Excerpted passage
------------------------

If a user requires a raw data volume or a user data volume of 40 bits, the prior art calls for a mobile data storage device with at least a 64-bit data memory. The 24 memory addresses that are not required are then cyclically read and transmitted as a pre-allocated zero or one sequence. Consequently, a correspondingly configured read/write device also accepts only the, e.g., first 40 bits of the transmitted data.
The problem is that for applications requiring a higher crossing speed between the mobile data memory and the read/write device, the aforementioned mobile data memories can no longer be used. This may be the case, for example, in the fields of automation technology and logistics where production and process steps are continuously optimized and accelerated.
A further problem is encountered when the user data volume must be subsequently increased, e.g., to enable a larger number of mobile data memories in circulation still to be coded individually. For, example, if the required user data volume is 70 bits instead of the aforementioned 40 bits, then a mobile data memory with the next higher, i.e., twice the storage area of 128 bits is required. As a result, almost twice the amount of time is required for cyclic data transmission. This means, in turn, that the crossing speed has to be reduced significantly to ensure reliable data transmission. These mobile data memories may then no longer be usable because the read/write device can no longer read the data content in time within one cycle.
Thus, the object of the invention is to provide a new method as well as a mobile data memory, a read/write device and an identification system to enable faster data transmission to a read/write device while a mobile data memory moves past.
This object is attained by a method for transmitting data of a mobile data memory to a read/write device, particularly over an air interface, such that the data can be stored in a programmable electronic memory with a fixed memory size and only a predefinable amount of user data is transmitted from the electronic memory.

------------------------

(Dataset entries)
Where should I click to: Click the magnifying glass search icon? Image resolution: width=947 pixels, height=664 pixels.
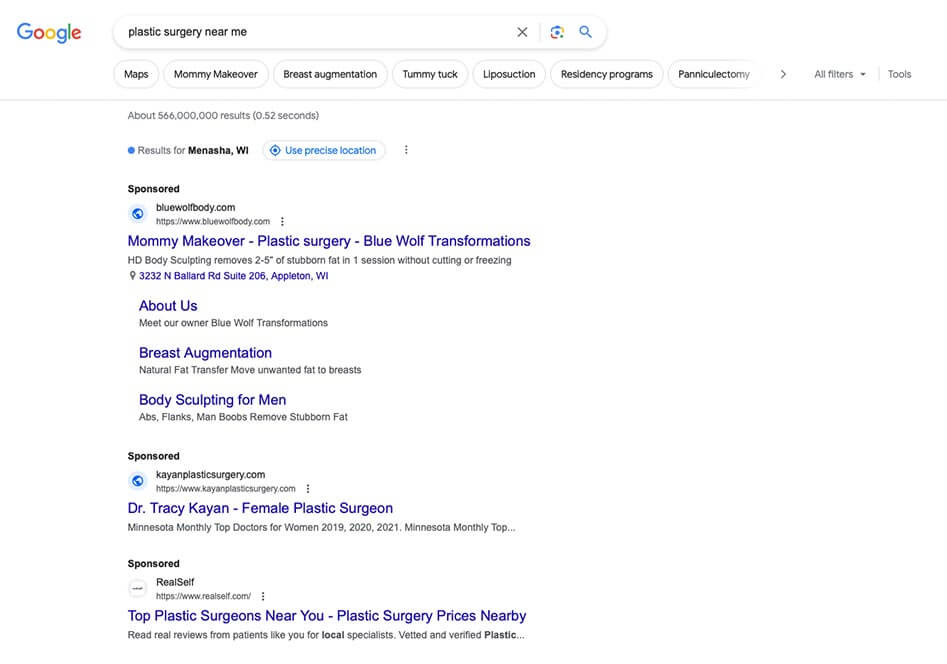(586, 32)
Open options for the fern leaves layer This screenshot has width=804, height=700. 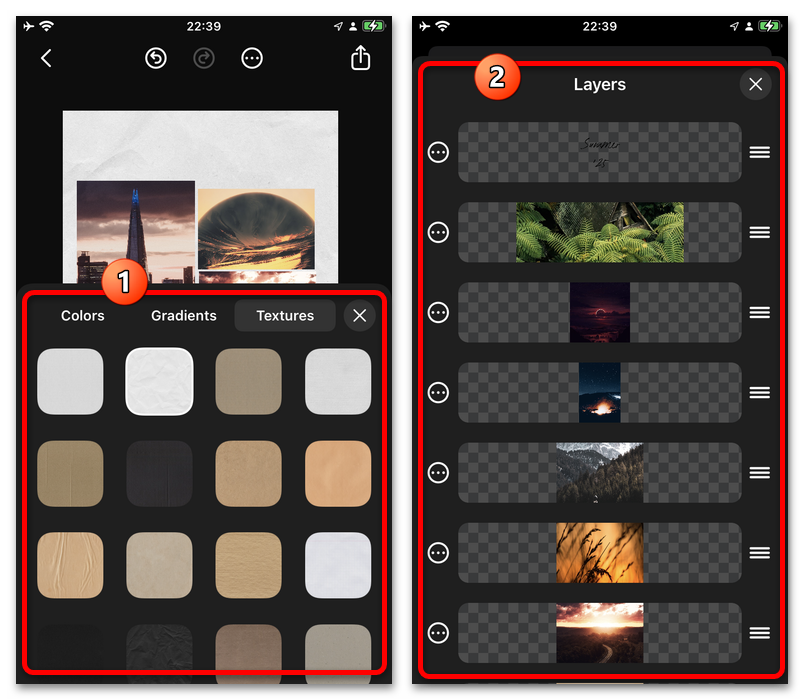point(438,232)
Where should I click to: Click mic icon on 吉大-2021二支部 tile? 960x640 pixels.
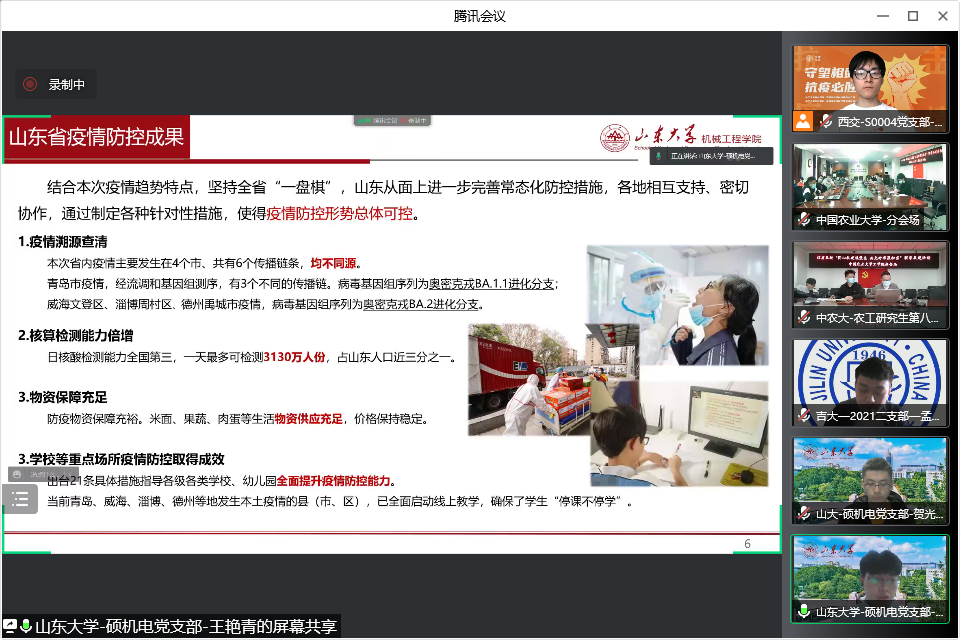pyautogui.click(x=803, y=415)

------------------------

Exercise instructions
A – Reproduce everything in the passage on mobile data memory transmission from "The problem is" down to "optimized and accelerated.".
B – Pick up the passage on mobile data memory transmission after its final sentence and continue it.
The listing bears no relation to the passage on mobile data memory transmission.

Results in order
A –
The problem is that for applications requiring a higher crossing speed between the mobile data memory and the read/write device, the aforementioned mobile data memories can no longer be used. This may be the case, for example, in the fields of automation technology and logistics where production and process steps are continuously optimized and accelerated.

B –
This object is further attained by a mobile data memory having the features set forth in Claim 8, by a read/write device in accordance with Claim 13 and by an identification system in accordance with Claims 14 and 15. Advantageous further embodiments of the method and devices are set forth in the dependent claims.
This has the advantage that only the required amount of data, or the user data sufficient for coding, is transmitted to a read/write device. As a result, the crossing speed and/or the transmittable data volume during crossing can be increased.
A further advantage is that the user can individually adjust the number of user data to be transmitted when programming the user data volume.
The invention will now be described in greater detail with reference to the following figures in which:
FIG 1 shows an example of an identification system, which has a read/write device and a mobile data memory, each with a coding device, for carrying out the method according the invention for the contactless exchange of data, FIG 2 shows the configuration of a programmable electronic memory device with a fixed memory size for storing user data according to the invention, FIG 3 shows a detail, by way of example, of a data protocol for cyclic data transmission between a mobile data memory and a read/write device according to the invention, and FIG 4 shows a program flow, by way of example, for the cyclic readout of a predefined number of user data, which is carried out by a coding device of the mobile data memory according to the invention.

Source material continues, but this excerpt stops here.